If unaddressed, this philosophischer Kampf comes back to bite, also. That is Kesler’s read of the connection between constitutional negligence and the Progressive waves spanning the twentieth century that threatens to accelerate in the twenty-first, producing the altogether parallel constitutional culture alluded to by another Claremonster’s broadside last year, Chris Caldwell’s The Age of Entitlement (2020). The role given to government in regulating American life since Woodrow Wilson, besides running roughshod over the Constitution, desensitizes Americans to its meaning, in turn feeding a vicious cycle of further assaults. When a Chronicle of Higher Education reporter asked for a one-sentence summation of Claremont’s philosophy, Senior Fellow William Voegeli rung good-naturedly patronizing—“we just happen to believe that government’s just powers only stem from the consent of the governed.”. Heightened woke morality and the credentialed expertise of unelected rulemakers, in this sense, have merely seized the vacuum of meaning left by the constitutionalist retreat diagnosed by Claremont—but the threat to the republic’s long-term viability is worse this time. The conservative habit of praising the Founding principles for little more than applause lines has spent their inner force, leaving us disarmed against the high moral ground of wokeism and the professed benevolence of the administrative state.

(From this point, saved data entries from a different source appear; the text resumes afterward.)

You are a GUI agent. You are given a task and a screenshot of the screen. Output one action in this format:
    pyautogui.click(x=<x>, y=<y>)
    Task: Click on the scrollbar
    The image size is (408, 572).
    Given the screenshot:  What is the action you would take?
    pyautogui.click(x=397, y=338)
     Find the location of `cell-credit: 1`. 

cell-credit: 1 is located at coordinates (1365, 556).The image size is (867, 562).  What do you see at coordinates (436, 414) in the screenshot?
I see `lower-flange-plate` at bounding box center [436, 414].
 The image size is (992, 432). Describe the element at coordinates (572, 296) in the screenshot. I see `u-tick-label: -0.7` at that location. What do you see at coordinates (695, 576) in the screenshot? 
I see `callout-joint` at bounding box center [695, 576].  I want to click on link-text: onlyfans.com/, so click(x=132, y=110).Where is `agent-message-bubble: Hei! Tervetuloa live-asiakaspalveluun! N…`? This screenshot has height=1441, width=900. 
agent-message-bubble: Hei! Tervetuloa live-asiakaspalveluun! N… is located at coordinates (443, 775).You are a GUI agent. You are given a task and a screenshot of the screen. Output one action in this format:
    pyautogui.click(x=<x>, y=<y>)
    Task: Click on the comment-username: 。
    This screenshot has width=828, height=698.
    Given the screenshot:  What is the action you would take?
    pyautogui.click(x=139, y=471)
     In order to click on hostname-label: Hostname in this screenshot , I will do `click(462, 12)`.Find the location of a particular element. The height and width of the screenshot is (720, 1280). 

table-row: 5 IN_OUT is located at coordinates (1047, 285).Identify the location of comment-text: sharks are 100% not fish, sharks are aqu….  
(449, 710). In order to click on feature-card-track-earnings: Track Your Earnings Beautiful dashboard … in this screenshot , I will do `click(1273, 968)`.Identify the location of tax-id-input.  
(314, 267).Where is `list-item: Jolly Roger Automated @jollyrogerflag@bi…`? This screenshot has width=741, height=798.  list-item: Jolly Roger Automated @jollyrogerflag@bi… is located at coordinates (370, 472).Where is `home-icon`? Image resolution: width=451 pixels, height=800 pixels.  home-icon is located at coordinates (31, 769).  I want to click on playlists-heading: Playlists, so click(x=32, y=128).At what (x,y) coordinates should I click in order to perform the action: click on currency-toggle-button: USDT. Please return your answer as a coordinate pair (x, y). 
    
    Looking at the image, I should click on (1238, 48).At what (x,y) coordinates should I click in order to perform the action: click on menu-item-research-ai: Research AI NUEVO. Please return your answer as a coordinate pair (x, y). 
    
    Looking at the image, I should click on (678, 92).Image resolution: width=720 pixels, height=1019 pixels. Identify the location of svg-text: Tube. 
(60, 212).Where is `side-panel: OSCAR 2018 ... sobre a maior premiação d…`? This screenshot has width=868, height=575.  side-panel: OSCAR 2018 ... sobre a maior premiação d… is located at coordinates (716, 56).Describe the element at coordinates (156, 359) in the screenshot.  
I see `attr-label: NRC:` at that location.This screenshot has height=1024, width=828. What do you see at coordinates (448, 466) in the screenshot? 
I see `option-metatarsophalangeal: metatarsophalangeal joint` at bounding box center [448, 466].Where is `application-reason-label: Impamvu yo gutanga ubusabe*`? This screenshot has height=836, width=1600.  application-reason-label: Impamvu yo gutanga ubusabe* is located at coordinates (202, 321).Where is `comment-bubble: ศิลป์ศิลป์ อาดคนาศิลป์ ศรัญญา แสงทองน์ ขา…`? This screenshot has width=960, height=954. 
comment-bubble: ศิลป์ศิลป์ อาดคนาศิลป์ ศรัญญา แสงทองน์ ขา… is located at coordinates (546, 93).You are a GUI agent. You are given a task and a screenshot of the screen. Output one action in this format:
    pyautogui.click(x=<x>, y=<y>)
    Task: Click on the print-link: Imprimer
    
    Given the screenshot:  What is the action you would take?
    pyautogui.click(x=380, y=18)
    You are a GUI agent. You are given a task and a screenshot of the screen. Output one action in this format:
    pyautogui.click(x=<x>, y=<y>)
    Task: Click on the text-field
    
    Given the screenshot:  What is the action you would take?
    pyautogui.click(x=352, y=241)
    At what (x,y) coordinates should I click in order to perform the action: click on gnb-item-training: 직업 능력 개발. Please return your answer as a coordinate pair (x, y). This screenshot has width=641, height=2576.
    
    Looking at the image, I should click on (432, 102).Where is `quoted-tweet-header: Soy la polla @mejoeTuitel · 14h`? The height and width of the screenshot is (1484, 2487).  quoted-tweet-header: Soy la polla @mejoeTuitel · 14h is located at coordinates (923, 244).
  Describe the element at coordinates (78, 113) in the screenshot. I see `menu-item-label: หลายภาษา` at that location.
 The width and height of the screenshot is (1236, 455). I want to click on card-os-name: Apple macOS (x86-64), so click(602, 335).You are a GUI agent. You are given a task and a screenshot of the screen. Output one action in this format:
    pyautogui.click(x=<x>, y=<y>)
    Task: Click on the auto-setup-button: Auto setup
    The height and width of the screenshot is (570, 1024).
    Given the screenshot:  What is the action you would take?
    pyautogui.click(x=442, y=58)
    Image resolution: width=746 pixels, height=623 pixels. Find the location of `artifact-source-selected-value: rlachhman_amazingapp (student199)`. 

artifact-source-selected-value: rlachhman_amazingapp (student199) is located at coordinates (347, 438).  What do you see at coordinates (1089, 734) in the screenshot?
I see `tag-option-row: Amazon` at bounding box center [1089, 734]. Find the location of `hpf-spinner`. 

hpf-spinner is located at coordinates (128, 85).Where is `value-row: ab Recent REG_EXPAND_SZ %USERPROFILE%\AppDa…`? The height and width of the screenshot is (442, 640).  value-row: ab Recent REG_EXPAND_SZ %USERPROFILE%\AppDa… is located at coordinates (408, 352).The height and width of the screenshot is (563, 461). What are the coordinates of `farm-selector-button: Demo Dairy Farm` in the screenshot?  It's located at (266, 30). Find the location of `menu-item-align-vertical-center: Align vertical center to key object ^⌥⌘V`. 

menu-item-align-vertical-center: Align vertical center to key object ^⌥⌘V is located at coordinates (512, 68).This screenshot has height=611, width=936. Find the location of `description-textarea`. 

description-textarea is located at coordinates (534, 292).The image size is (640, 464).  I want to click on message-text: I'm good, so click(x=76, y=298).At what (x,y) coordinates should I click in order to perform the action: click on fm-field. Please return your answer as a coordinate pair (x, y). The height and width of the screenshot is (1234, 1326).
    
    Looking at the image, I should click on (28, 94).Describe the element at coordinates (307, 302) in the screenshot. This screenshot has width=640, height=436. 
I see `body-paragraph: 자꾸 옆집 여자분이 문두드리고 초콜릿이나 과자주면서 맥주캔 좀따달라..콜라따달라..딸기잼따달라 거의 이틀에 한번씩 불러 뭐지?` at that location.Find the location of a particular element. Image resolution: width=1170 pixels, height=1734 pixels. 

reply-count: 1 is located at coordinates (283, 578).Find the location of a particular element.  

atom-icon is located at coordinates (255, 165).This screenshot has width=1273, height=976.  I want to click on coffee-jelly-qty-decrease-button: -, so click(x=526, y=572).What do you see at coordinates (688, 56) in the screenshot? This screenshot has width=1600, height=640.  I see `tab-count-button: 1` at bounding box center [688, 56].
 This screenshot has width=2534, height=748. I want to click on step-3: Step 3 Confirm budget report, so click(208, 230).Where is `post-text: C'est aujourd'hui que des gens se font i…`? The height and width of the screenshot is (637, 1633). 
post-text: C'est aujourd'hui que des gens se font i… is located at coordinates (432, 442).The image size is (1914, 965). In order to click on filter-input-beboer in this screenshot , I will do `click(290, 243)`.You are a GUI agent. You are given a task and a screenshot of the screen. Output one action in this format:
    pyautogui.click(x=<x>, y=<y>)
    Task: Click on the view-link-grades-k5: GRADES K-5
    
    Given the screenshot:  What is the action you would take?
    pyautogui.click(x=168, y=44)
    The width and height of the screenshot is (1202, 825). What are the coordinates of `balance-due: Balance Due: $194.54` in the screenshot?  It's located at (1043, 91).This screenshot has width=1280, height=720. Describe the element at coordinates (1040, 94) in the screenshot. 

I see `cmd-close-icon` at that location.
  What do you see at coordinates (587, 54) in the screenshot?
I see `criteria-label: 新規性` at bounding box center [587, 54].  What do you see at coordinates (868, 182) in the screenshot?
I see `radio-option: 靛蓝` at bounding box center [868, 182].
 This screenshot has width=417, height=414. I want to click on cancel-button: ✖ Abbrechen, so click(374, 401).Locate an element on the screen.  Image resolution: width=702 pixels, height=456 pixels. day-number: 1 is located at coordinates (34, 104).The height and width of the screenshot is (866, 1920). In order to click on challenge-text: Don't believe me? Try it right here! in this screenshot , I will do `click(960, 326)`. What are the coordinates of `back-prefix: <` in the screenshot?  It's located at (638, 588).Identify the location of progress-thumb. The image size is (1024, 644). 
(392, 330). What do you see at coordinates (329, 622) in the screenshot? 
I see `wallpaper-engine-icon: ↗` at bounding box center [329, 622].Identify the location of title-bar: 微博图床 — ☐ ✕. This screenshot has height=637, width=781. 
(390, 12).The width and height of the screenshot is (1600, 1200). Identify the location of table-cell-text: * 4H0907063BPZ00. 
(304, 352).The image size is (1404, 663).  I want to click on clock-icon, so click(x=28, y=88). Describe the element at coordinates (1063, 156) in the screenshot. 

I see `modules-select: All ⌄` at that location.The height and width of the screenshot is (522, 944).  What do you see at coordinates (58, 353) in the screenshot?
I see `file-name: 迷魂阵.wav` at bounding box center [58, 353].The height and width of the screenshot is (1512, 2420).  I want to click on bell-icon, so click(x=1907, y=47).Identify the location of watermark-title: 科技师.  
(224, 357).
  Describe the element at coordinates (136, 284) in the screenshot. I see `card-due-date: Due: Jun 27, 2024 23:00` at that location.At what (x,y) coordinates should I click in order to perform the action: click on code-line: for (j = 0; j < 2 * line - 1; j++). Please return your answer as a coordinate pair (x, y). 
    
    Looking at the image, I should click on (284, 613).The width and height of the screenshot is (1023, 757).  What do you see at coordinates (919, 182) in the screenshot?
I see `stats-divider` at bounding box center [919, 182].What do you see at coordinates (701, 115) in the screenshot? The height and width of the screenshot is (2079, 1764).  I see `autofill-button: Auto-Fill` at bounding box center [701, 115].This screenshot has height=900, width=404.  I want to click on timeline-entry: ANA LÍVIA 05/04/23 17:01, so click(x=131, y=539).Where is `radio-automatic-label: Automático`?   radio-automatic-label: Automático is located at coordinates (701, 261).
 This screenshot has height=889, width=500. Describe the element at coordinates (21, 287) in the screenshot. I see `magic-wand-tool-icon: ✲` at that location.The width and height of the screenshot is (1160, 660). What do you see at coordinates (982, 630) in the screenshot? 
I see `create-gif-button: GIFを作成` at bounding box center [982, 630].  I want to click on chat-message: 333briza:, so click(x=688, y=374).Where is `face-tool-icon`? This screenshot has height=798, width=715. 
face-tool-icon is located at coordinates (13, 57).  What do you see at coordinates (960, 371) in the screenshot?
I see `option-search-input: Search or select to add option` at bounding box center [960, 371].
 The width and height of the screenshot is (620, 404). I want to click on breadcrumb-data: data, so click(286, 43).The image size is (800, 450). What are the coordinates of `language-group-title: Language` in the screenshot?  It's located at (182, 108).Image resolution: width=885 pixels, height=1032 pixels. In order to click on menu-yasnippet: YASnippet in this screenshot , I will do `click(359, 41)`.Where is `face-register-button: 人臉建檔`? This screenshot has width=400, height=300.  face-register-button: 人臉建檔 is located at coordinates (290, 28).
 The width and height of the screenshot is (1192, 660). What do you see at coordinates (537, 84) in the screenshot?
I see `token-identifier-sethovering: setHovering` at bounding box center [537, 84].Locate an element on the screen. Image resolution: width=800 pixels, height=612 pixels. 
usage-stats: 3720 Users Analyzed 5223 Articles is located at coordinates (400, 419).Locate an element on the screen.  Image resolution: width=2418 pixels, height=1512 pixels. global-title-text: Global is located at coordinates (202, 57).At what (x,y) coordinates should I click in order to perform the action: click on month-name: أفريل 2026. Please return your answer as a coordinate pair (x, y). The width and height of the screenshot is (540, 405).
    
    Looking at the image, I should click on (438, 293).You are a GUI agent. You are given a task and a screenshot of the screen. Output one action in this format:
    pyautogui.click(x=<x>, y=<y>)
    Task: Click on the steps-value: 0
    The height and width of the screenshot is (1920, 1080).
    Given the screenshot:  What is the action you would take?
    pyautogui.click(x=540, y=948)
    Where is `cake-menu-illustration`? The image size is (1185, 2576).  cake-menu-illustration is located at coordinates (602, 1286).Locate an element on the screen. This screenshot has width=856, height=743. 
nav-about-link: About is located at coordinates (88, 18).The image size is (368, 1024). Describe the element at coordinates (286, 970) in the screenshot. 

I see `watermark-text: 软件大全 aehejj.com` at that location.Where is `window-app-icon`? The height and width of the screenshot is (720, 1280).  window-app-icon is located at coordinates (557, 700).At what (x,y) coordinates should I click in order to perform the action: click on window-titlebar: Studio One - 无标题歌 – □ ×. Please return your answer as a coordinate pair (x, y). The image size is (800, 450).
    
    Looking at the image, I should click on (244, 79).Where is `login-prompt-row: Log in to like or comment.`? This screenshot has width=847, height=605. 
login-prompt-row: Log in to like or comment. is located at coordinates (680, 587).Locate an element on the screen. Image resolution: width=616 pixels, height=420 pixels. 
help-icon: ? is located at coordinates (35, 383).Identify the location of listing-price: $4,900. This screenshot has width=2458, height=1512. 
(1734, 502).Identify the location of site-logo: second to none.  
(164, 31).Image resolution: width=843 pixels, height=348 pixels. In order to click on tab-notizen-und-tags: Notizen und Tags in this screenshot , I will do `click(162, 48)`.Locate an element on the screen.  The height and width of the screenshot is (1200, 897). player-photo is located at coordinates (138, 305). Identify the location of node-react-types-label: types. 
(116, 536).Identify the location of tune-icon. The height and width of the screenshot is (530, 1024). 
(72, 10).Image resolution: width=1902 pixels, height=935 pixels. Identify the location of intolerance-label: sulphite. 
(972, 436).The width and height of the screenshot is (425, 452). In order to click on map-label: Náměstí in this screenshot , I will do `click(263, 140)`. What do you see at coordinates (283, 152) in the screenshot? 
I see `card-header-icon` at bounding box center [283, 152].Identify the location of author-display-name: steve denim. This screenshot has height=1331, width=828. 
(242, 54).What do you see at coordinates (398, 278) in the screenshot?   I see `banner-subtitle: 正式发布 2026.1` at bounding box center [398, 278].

The philosophical uprooting that both enemies thrive on is also fertile ground for cancel culture against old-fashioned patriotism, precisely enabling Trump to compensate his philistine ignorance of the Constitution with hard-edged bellicoseness à la Claremont. His instinctive Americanism—not out of some abiding faith in the Founders’ truths but a self-interested reading of cultural tectonics—made him neither better nor worse in Claremont’s eyes than the fifteen other Republicans on that debate stage, but it did enlarge the toolkit. The stakes had never been higher, so the constitutional restorationists cheerfully rode the Trumpian Trojan horse.